La déformation grossière des propos de Khadir par tous les grands quotidiens du Québec doit être vue dans le contexte de la campagne hystérique qui venait à peine d’être lancée à travers le Canada afin de créer un climat de panique qui permette à l’élite dirigeante de surmonter l’opposition populaire au virage sec à droite qu’elle veut imposer dans la politique du gouvernement fédéral.
Le vendredi précédent la une mensongère de La Presse, 17 personnes avaient été arrêtées à Toronto parce qu’elles auraient comploté des actes terroristes. Bien que les circonstances menant à l’arrestation des soi-disant terroristes étaient assez nébuleuses, les médias se sont fait le relais des affirmations les plus rocambolesques et injustifiés par les faits, cherchant à rallier l’opinion publique à l’abandon pour l’armée canadienne de son rôle de «gardien de la paix» et son remplacement par une politique plus agressive de type néo-colonial.
Déjà, lors de la dernière campagne électorale fédérale, l’élite du monde des affaires et les grands médias de tout le Canada s’étaient solidement ralliés derrière les conservateurs de Harper, appuyant leur politique militariste et leur programme de diminutions d’impôts et de compressions des dépenses sociales.
Et depuis l’élection de son gouvernement conservateur minoritaire, Harper a mené une campagne de peur à la Bush, utilisant même les attaques du 11 septembre 2001, où «deux douzaines de Canadiennes et de Canadiens ont été tués», pour justifier que le Canada prenne la tête de l’opération de contre-insurrection de l’OTAN en Afghanistan pour défendre le régime marionnette d’Ahmed Karzaï mis en place par les envahisseurs américains.

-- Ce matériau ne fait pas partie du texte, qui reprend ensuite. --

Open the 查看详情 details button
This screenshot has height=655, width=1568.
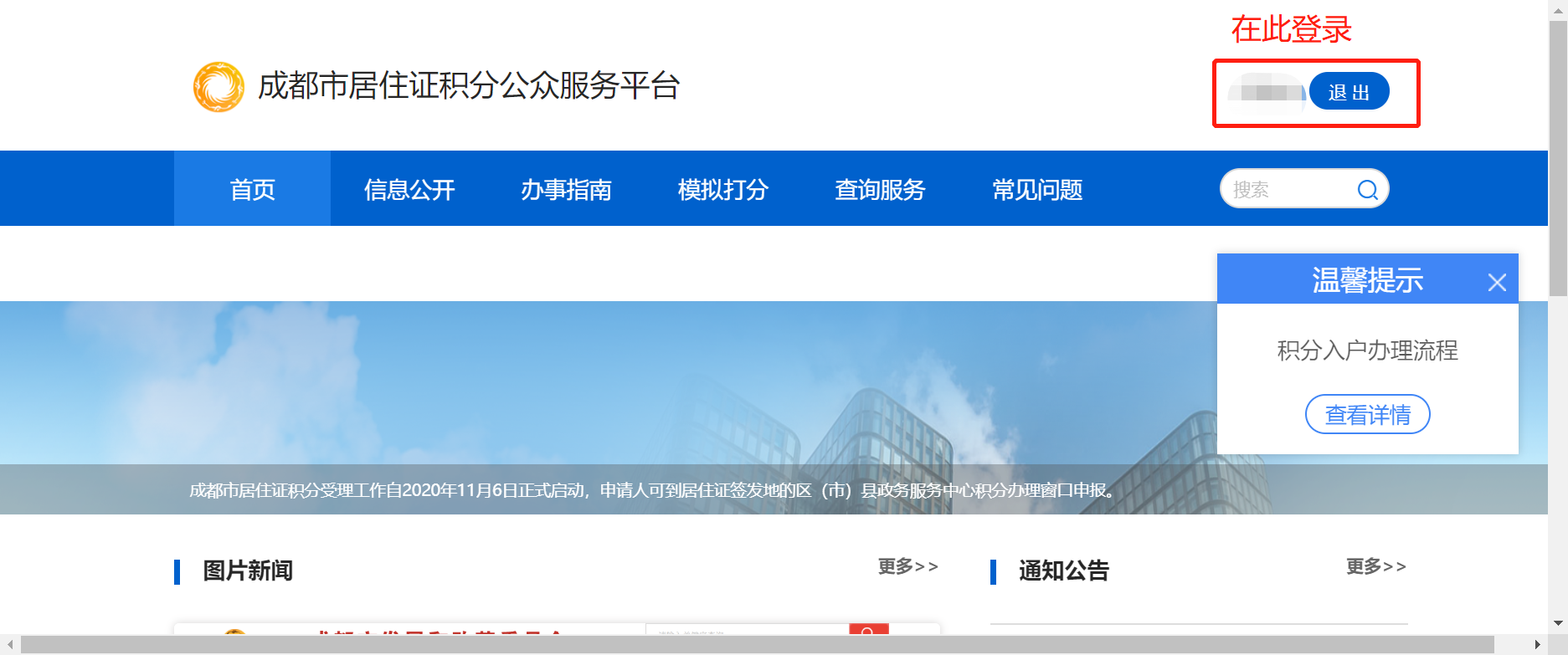[x=1367, y=415]
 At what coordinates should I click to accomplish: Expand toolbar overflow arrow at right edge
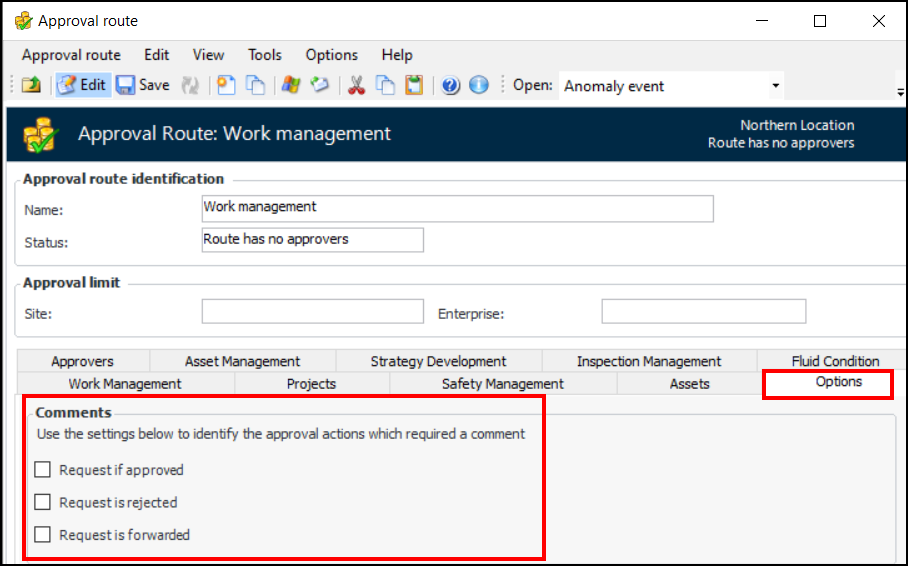coord(901,92)
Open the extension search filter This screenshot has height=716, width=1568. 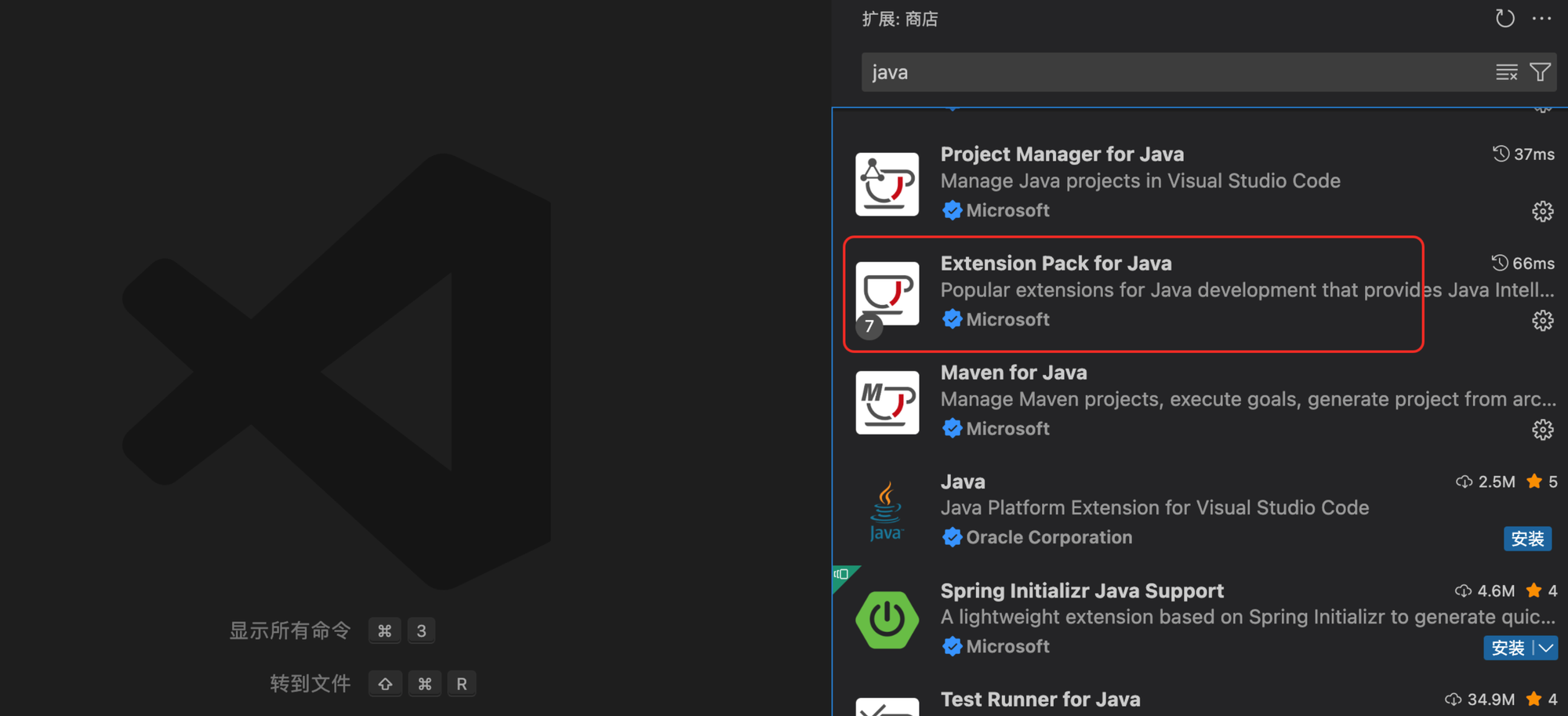pyautogui.click(x=1540, y=72)
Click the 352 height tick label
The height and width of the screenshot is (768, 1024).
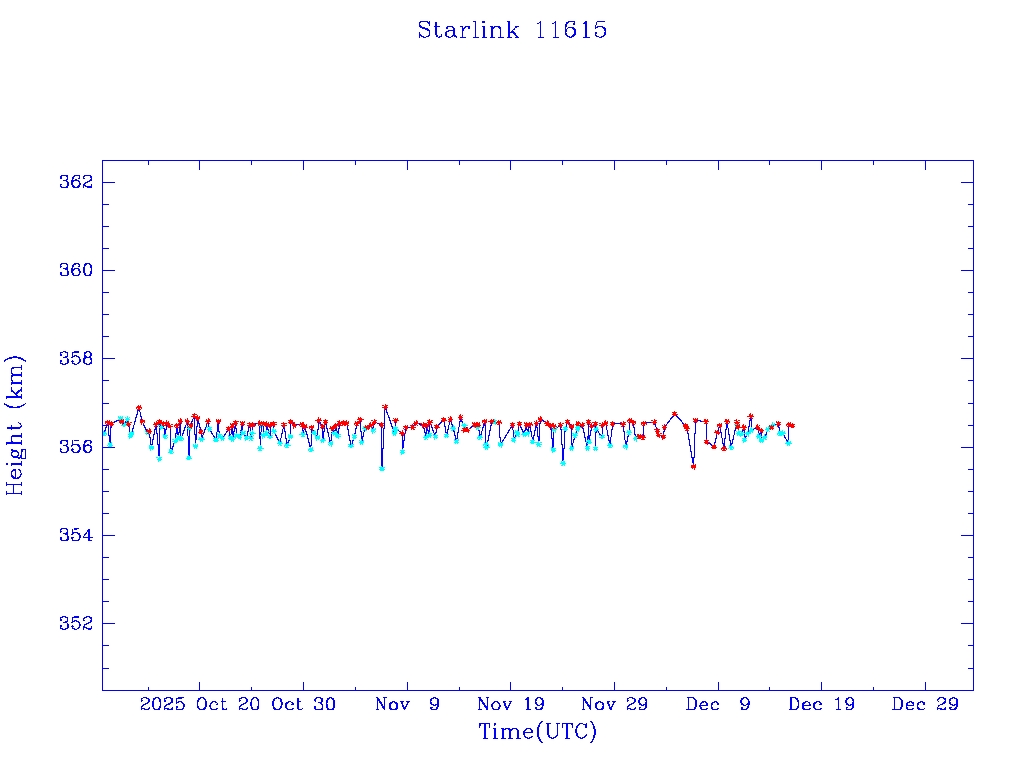77,623
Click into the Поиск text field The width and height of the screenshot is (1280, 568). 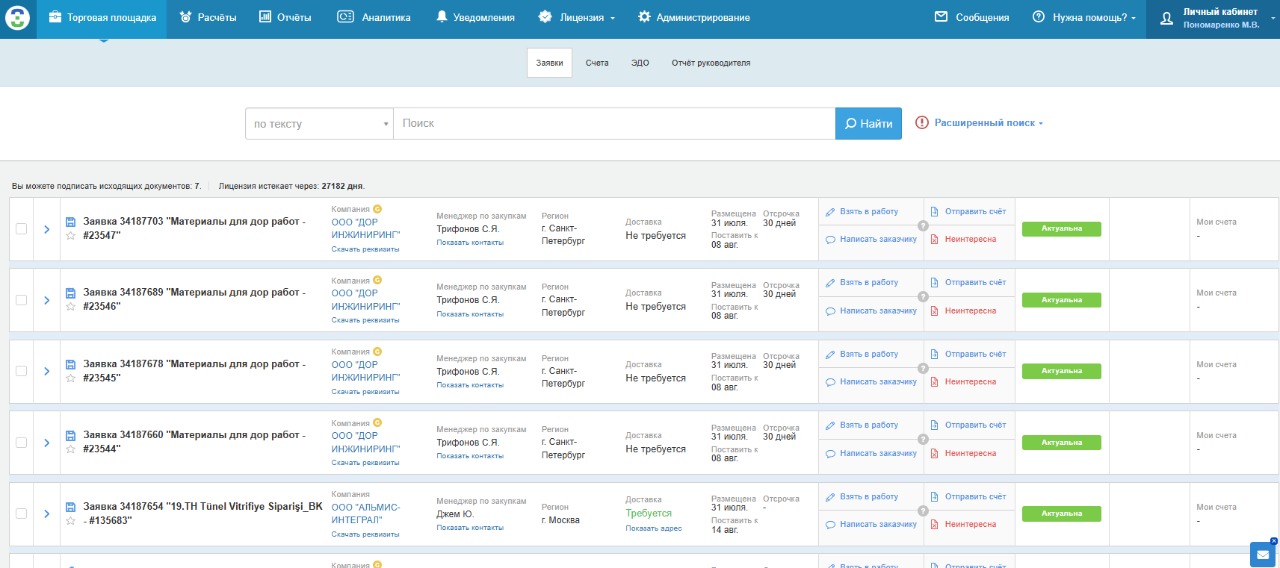pos(614,124)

La remise en question par une personnalité politique connue du discours officiel sur le 11 septembre, et par ricochet de tout l’argumentaire sur la supposée «guerre au terrorisme», a été perçue par la grande entreprise et ses défenseurs dans les médias comme une menace à son emprise idéologique déjà chancelante, qui pourrait devenir un point de cristallisation pour l’immense opposition que suscite parmi les Canadiens ordinaires son tournant vers le militarisme et la réaction sociale.
Il y a un facteur additionnel, non moins important, dont il faut tenir compte. L’élite dirigeante québécoise est au fait que ses partis traditionnels, le Parti libéral au pouvoir et le Parti québécois dans l’opposition officielle, sont très impopulaires à cause des coupures budgétaires drastiques et des politiques néo-libérales de «libre marché» auxquelles ils sont tous deux associés.

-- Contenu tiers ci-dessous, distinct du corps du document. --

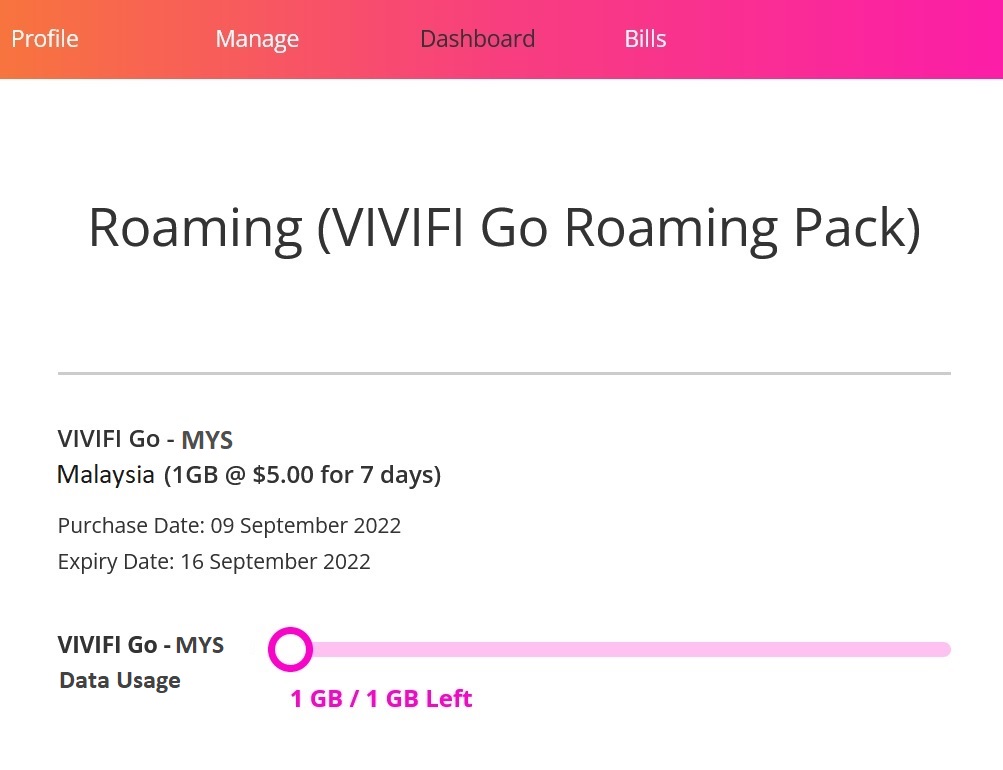
Task: Click the 1 GB / 1 GB Left label
Action: (381, 698)
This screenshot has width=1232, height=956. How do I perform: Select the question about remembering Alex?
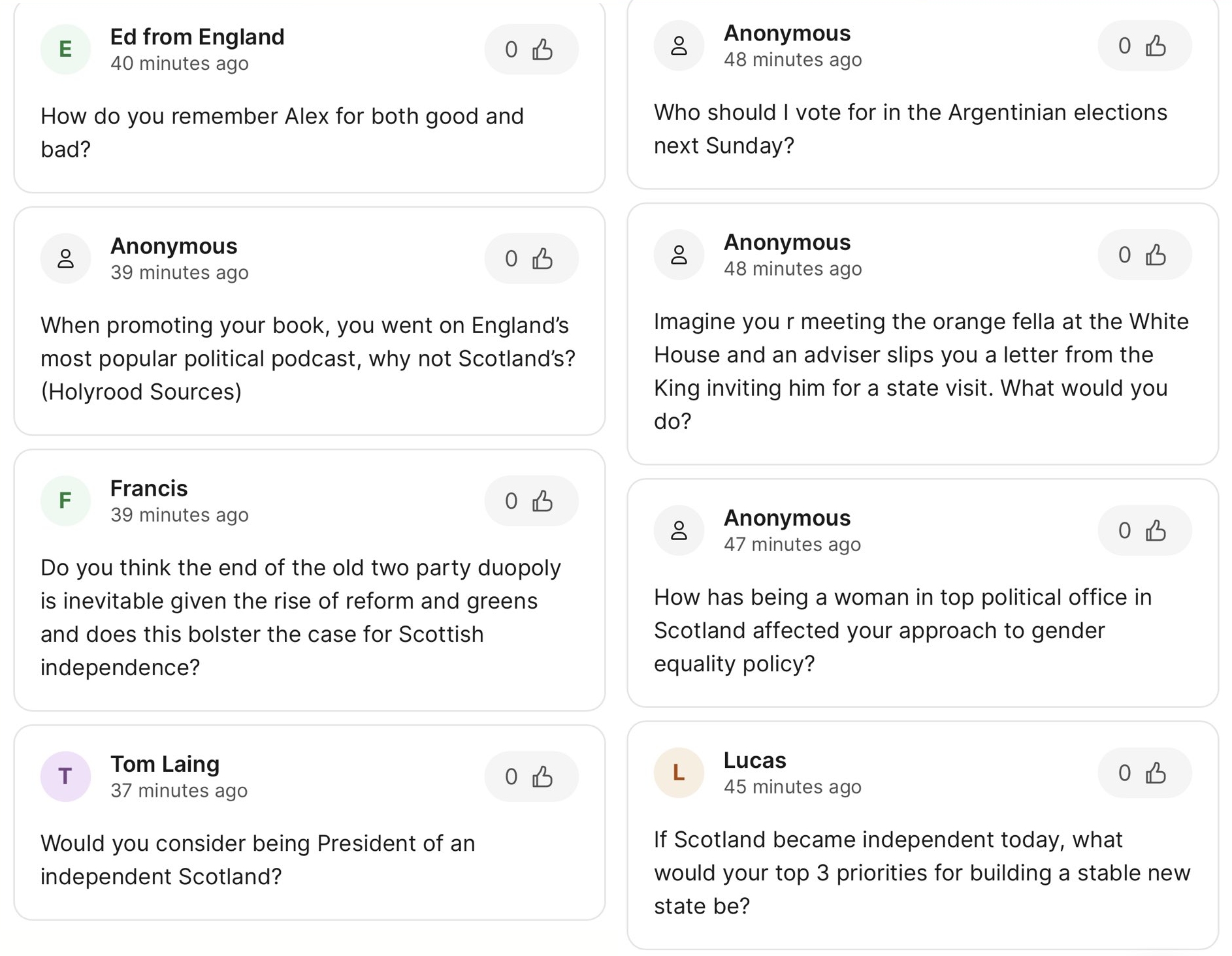click(282, 133)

La campagne de presse contre Khadir est un signal clair de l’élite dirigeante à un parti cherchant à se tailler une place sur la scène politique québécoise qu’elle ne tolérera aucun écart, même verbal, de la ligne établie, à savoir: la subordination pleine et entière de tous les aspects de la politique intérieure et extérieure aux intérêts du grand capital.

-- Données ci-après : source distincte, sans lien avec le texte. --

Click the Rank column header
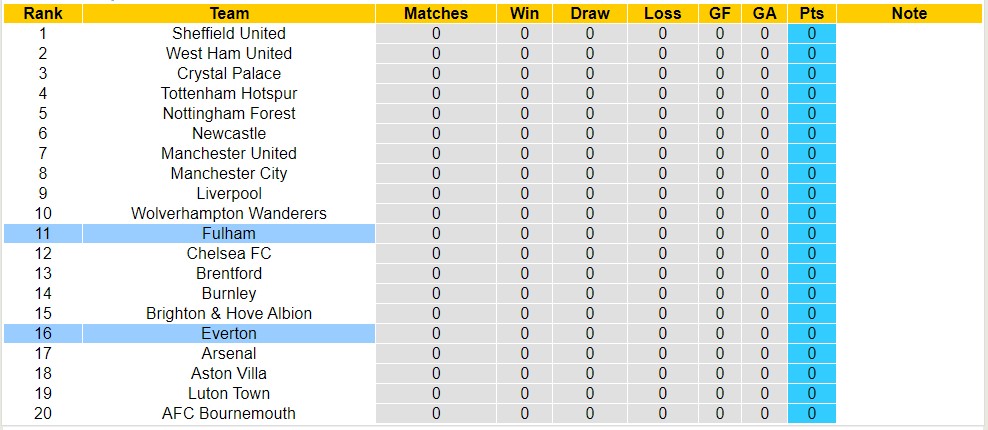Viewport: 988px width, 430px height. click(x=43, y=13)
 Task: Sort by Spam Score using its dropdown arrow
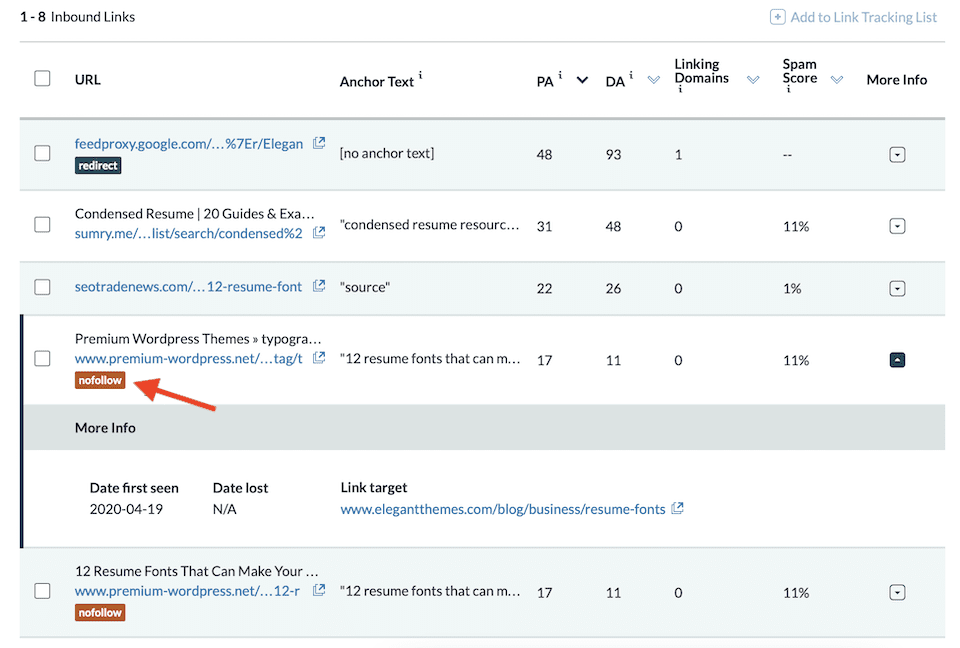pos(837,78)
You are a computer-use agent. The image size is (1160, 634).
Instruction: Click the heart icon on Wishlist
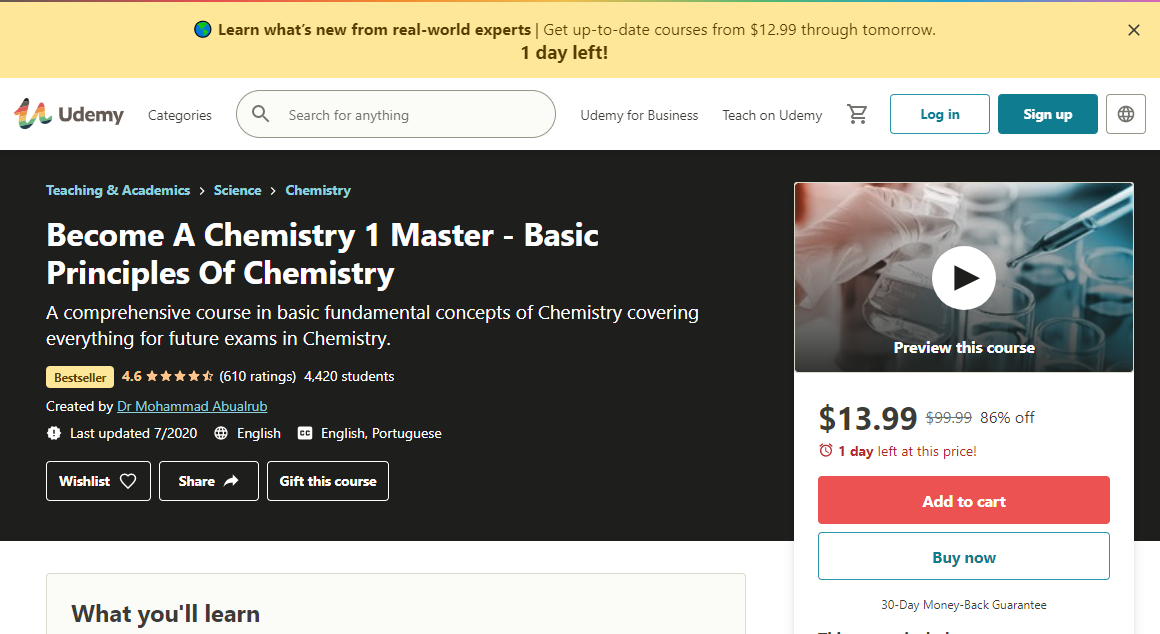128,481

D’où l’appel lancé à la co-dirigeante de Québec solidaire, Françoise David, au discours moins gauchisant et jugée plus fiable dans la défense du statut quo capitaliste. Dans son éditorial, Mario Roy de La Presse exhortait «Pour le bien même de sa formation, Françoise David, l'autre porte-parole de Québec solidaire, [à] se désolidariser des propos d'Amir Khadir».
Fait significatif, David n’a pas attendu les demandes de Mario Roy. Déjà la veille, elle avait déclaré que Khadir ne parlait qu'en son nom personnel. «Il a exprimé une opinion qui est la sienne. Moi, je n'ai rien à dire, et pour Québec solidaire, ce n'est pas une priorité de discuter du 11 septembre.»